Our appearances would not make us twins, our ages wouldn’t either.

She is almost ten years older. Robyn had light blonde hair that sticks

up like little feathers in a waif type hair cut. She is “losing it.” Sorry to

say this, but the managers and her coworkers are keeping her on

the payroll in respect for her 40 years of employment with Advance

Auto D.C. #23.  She goes around to our now defunct sign up sheets

for “chores” like sweeping, dusting racks and stacking bin boxes.

She initials these papers that someone posts every Sunday evening

to keep her occupied.

I asked my favorite boss, Jake, one time, “Why doesn’t she switch to

days? You know she may have “Sun Downers” which is often a form

of dementia or Alzheimer’s. As the day winds down, these elderly

people start losing their memory. When we were in the nursing

home, my activity assistant and I tried to engage these particular

patients/clients early in the day while their thoughts seemed to

string together better. Often they were coherent, especially when

remembering their ‘distant’ past memories.

As most of you already know, ‘recent’ memory is harder to pull

out of thin air, but the past is rich in details. Some of you, my age

or older, have been dealing with a parent or relative that has

memory loss.

Jake had no clue (he was in his twenties when I started there and

asked this question) and said he would check with his boss, Mike B.

Never getting back to me, oh well…

Anyway, I want to describe this amusing character while I am not

making fun of her. I am delineating our differences so the chances

of being siblings will seem very slim. Robyn has bleach blonde hair

but either lost her eyebrows or is one of those women who has

plucked their eyebrow hairs all out and then she uses a very heavy

hand with the eyebrow pencil. I mean it is a thick black curved

arch! Her eye makeup has been also given an extra dose of

blue eyeshadow, showing off her blue eyes, we must presume.

She may be losing her sense of smell, also, since she must give

herself an extra ‘dose’ or a big spray of perfume. I cannot

identify it, but it is an older scent that when put on your warm

pressure points in a lighter fashion, can smell misty and sweet.

In the larger doses, Robyn can be identified easily by her trail left

behind or her cloud of scent approaching. She is always dressed

in nice shorts and a nice clean blouse. Robyn has been, sometime

in her past, a careful dresser and she must do her laundry earlier

in the day, because it is fresh smelling amid the odor of the


Robyn always  says “Hi, I think you remind me of a friend I know

named Alice.”

I wish I could tape this, so I could prove this is the very same

“opening line” she gives me, whether we run into each other

as she comes in at 3:30 p.m. or in the bathroom, aisles or like

today, in the Mezzanine.  Melvin heard it for the very first time,

being located in the next aisle over; AHEAD of me again! I try

to cut him off at the pass, but he won’t let me. MEN!!
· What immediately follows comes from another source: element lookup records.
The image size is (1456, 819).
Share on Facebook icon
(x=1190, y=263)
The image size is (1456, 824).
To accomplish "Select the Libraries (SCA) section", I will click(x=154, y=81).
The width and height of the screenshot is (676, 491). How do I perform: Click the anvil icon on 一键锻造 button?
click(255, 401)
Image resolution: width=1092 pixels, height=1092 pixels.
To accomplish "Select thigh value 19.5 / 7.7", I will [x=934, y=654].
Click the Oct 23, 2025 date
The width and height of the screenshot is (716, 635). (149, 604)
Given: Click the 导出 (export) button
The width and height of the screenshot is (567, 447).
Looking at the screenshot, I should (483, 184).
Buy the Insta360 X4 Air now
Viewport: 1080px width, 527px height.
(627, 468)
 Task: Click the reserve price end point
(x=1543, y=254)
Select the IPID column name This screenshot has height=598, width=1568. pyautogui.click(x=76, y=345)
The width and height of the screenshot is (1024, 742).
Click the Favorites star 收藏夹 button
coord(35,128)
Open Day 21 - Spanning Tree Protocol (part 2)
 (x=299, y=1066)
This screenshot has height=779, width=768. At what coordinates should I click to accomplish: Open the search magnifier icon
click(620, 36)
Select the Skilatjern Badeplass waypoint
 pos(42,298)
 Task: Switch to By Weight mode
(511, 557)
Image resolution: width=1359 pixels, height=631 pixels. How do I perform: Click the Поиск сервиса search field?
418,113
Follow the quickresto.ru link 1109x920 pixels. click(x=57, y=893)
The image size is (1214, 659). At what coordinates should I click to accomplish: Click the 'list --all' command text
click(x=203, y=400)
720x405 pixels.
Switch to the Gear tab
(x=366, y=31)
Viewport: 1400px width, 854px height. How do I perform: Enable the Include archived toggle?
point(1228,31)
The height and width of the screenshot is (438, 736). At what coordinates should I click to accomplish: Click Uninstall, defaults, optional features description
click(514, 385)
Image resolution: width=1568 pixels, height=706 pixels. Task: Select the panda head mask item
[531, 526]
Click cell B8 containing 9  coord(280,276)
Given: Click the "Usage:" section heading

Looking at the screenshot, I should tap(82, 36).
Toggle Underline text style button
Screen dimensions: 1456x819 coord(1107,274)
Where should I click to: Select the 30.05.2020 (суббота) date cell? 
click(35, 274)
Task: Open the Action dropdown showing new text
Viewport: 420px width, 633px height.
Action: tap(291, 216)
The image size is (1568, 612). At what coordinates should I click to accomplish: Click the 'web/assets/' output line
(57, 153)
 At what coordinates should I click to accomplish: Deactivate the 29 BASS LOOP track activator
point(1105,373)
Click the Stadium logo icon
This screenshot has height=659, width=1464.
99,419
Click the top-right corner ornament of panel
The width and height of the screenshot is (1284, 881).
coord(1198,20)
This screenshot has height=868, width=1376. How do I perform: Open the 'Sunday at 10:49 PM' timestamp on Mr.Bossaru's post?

Anyway, today Melvin snickered and then let off a second

sound, a resounding “Snort!”

Now, I will tell you after we went two rows down, crossing

paths, trying to get the last orders done, after having put in

over 10 and a half hours. Don’t tell Melvin, but I loved that

“Snort!” It made me chuckle and it made me smile.

But, here he was face to face, saying the same “tired” joke,

“Hey there, I just saw your twin! And you cannot say you have

the same name! She clearly identified your true identity by

revealing your secret “twin” name: “Alice!”

Oh, groan!!

I replied with a snarl, “I am going to get you back, Melvin!

Just you wait!”

Now, if you wish, help me to plot my “revenge” on Melvin!